Analysis of Los Angeles Crime with R

[This article was first published on R Programming – DataScience+, and kindly contributed to R-bloggers]. (You can report issue about the content on this page here)
Want to share your content on R-bloggers? click here if you have a blog, or here if you don't.

City of Los Angeles or “The Birthplace of Jazz” is one of the most populous city in the United States of America with the population estimated over four million. With the city of this size, it is worth the effort to explore the crime rate in this city.

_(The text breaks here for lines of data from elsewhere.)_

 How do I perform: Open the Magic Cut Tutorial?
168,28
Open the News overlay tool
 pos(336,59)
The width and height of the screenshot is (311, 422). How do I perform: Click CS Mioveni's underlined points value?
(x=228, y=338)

The current project is aimed to explore the crime rate in the year 2017. The dataset used in this project is found in this link which is provided by the Los Angeles Police Department.

Date Preparation

library(data.table) #faster way to read large dataset
library(tidyverse) #load dplyr, tidyr and ggplot
library(ggmap) #use to read map
library(maps) #map tools kits
library(mapdata) #read the map data
library(lubridate) #date manuplation
library(ggrepel) #better label
library(varhandle) #load the function unfactor

crime_la <- as.data.frame(fread("Crime_Data_from_2010_to_Present.csv", na.strings = c("NA")))
glimpse(crime_la)
## Observations: 1,805,537
## Variables: 26
## $ `DR Number`              <int> 1208575, 102005556, 418, 101822289, 4...
## $ `Date Reported`          <chr> "03/14/2013", "01/25/2010", "03/19/20...
## $ `Date Occurred`          <chr> "03/11/2013", "01/22/2010", "03/18/20...
## $ `Time Occurred`          <int> 1800, 2300, 2030, 1800, 2300, 1400, 2...
## $ `Area ID`                <int> 12, 20, 18, 18, 21, 1, 11, 16, 19, 9,...
## $ `Area Name`              <chr> "77th Street", "Olympic", "Southeast"...
## $ `Reporting District`     <int> 1241, 2071, 1823, 1803, 2133, 111, 11...
## $ `Crime Code`             <int> 626, 510, 510, 510, 745, 110, 510, 51...
## $ `Crime Code Description` <chr> "INTIMATE PARTNER - SIMPLE ASSAULT", ...
## $ `MO Codes`               <chr> "0416 0446 1243 2000", "", "", "", "0...
## $ `Victim Age`             <int> 30, NA, 12, NA, 84, 49, NA, NA, NA, 2...
## $ `Victim Sex`             <chr> "F", "", "", "", "M", "F", "", "", ""...
## $ `Victim Descent`         <chr> "W", "", "", "", "W", "W", "", "", ""...
## $ `Premise Code`           <int> 502, 101, 101, 101, 501, 501, 108, 10...
## $ `Premise Description`    <chr> "MULTI-UNIT DWELLING (APARTMENT, DUPL...
## $ `Weapon Used Code`       <int> 400, NA, NA, NA, NA, 400, NA, NA, NA,...
## $ `Weapon Description`     <chr> "STRONG-ARM (HANDS, FIST, FEET OR BOD...
## $ `Status Code`            <chr> "AO", "IC", "IC", "IC", "IC", "AA", "...
## $ `Status Description`     <chr> "Adult Other", "Invest Cont", "Invest...
## $ `Crime Code 1`           <int> 626, 510, 510, 510, 745, 110, 510, 51...
## $ `Crime Code 2`           <int> NA, NA, NA, NA, NA, NA, NA, NA, NA, N...
## $ `Crime Code 3`           <int> NA, NA, NA, NA, NA, NA, NA, NA, NA, N...
## $ `Crime Code 4`           <int> NA, NA, NA, NA, NA, NA, NA, NA, NA, N...
## $ Address                  <chr> "6300    BRYNHURST                   ...
## $ `Cross Street`           <chr> "", "15TH", "", "WALL", "", "", "AVEN...
## $ Location                 <chr> "(33.9829, -118.3338)", "(34.0454, -1...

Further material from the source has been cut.